Best answer: Any beverage (but sherry or Madeira might be the most iconic) produced using the solera method.
posted by DevilsAdvocate at 9:04 AM on June 29, 2016 [1 favorite]


Wrap miniature sausages in bacon, then wrap them in ham.
Use pizza rolls as a pizza topping.
Use a panini press to make recursive sandwiches by making a sandwich and then pressing it inside another sandwich.
posted by Faint of Butt at 9:21 AM on June 29, 2016 [1 favorite]


Best answer: Make cake batter ice cream, and then use it to make a cake out of melted ice cream if you do this with funfetti I believe you will have made the funnest fetti
posted by everybody had matching towels at 9:23 AM on June 29, 2016 [4 favorites]


What about bread pudding made from waffles and cooked in a waffle iron? (Self-link and not my best work photowise, but hopefully helpful.)
posted by veggieboy at 9:37 AM on June 29, 2016 [3 favorites]


Twice baked potatoes are pretty much potato-stuffed potatoes.
posted by hydrobatidae at 10:02 AM on June 29, 2016 [1 favorite]


Best answer: You could make a platter of fiddlehead ferns laid out in the shape of a fiddle head!
posted by cortex at 10:15 AM on June 29, 2016 [2 favorites]


In the sourdough family is Amish Friendship Bread, which uses a starter*. (Considering that the recipe has instant pudding as an ingredient, it is probably about as Amish as the internet.)

*Caveat: I've never actually made this; I've had well-meaning relatives foist wads of starter dough on me a couple of times but they wind up going straight to the back of the fridge for a couple of months before getting thrown out.
posted by usonian at 10:49 AM on June 29, 2016 [2 favorites]


I have not personally tried this, but in one of Ruhlmann's books he describes a technique used by a chef he's familiar with to make chicken stock by adding stock ingredients to previously made chicken stock rather than plain water.
Double consommé is a consommé made to double strength. There are at least three methods of producing a double consommé, the first of which is doubling the quantity of meat used in the recipe, the second of which is producing a normal strength consommé and reducing it to half its volume,[3] and the third of which is producing a consommé with all water in the recipe replaced with equal quantities of an already-prepared consommé.[4] It is often found in other cold-cuisine items, especially those that use aspic, or natural gelatin.
posted by kenko at 11:31 AM on June 29, 2016


Best answer: Decorate the table with plastic dinosaurs.
posted by zippy at 11:54 AM on June 29, 2016 [13 favorites]

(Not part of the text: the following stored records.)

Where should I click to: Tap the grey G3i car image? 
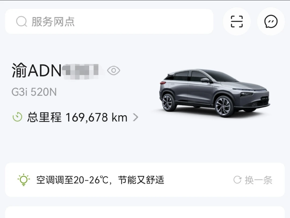coord(215,93)
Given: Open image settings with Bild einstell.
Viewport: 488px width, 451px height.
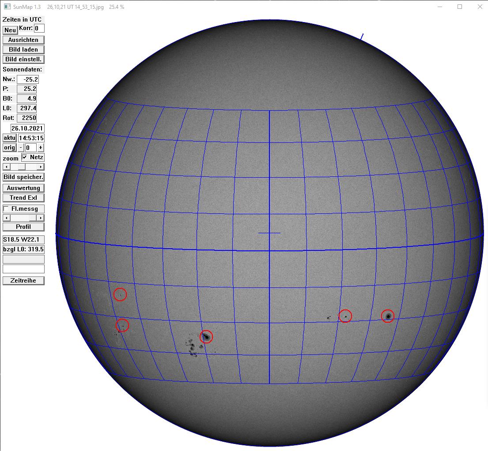Looking at the screenshot, I should (23, 59).
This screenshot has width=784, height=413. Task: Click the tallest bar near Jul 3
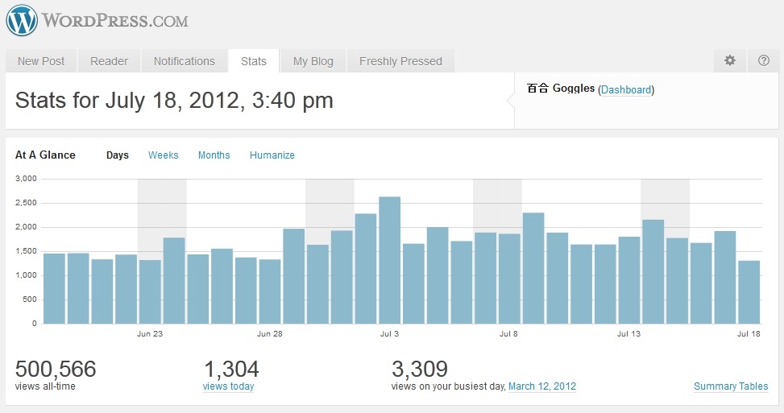coord(389,260)
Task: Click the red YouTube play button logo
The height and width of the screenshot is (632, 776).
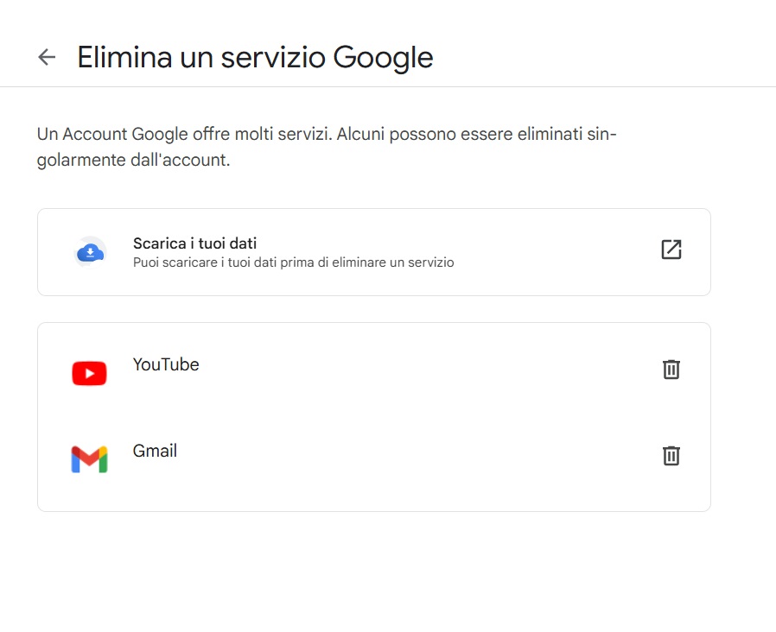Action: pos(89,372)
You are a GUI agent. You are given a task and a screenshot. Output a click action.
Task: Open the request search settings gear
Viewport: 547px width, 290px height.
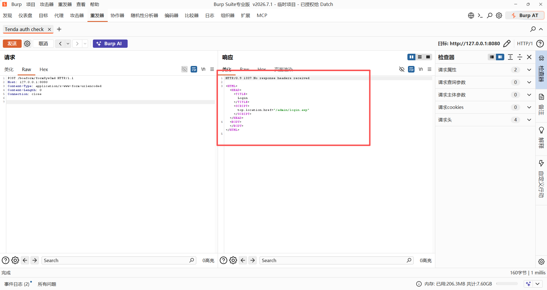15,260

Response by poster: zippy, that's genius. Took me a second.
posted by duffell at 12:26 PM on June 29, 2016


Yogurt and many other cultured dairy products can be made from a starter (though commercial ones typically aren't since the balance of the culture tends to shift over time). Serve with some form of dried yogurt, like yogurt covered raisins or pretzels.

Baked apples stuffed with applesauce in a cider reduction for dessert?
posted by carrioncomfort at 1:32 PM on June 29, 2016


Make nachos by melting cheese over nacho cheese Doritos
posted by rmless at 1:34 PM on June 29, 2016 [1 favorite]

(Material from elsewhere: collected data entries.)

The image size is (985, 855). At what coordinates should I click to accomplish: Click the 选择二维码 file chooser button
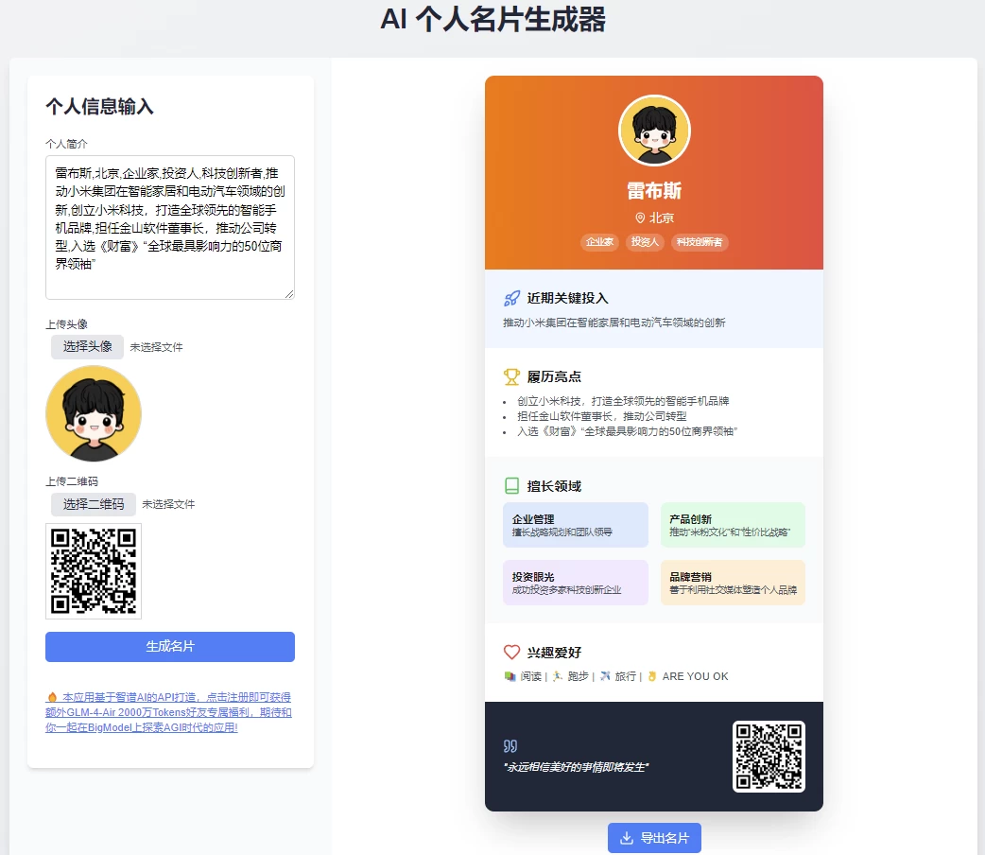coord(94,504)
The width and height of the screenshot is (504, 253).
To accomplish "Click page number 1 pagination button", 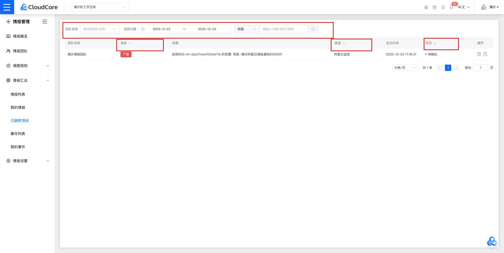I will [448, 68].
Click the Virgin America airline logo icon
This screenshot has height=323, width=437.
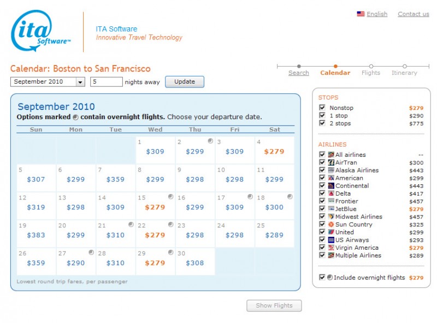[330, 247]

You could stuff big prawns with shrimp salad made with those tiny salad shrimp.
posted by drlith at 1:46 PM on June 29, 2016 [1 favorite]

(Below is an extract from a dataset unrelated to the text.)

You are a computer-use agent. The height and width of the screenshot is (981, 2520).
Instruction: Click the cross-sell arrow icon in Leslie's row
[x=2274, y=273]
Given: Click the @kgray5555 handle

I have made coffee using Water Joe.
posted by Kangaroo at 3:49 PM on June 29, 2016 [2 favorites]


I came in to recommend Romanesca as well.
posted by under_petticoat_rule at 8:06 PM on June 29, 2016


Best answer: For a dinner party, you should send out invitations that look like this.
posted by Mayor West at 9:51 AM on June 30, 2016 [2 favorites]


Best answer: Are fractal cookies of any interest?

Sierpinski triangle cookies also an option.
posted by ManyLeggedCreature at 4:35 PM on July 4, 2016 [3 favorites]


Best answer: From ManyLeggedCreature's first link: Pizza3
posted by Johnny Wallflower at 5:07 PM on July 4, 2016 [1 favorite]


Best answer: Recursive Ice Cream Cone
posted by Johnny Wallflower at 1:58 PM on July 8, 2016 [1 favorite]


Response by poster: Recursive Ice Cream Cone

That's excellent, but come on, we need to take it one step further and make one of the ice cream scoops an "ice cream cone bits" flavor.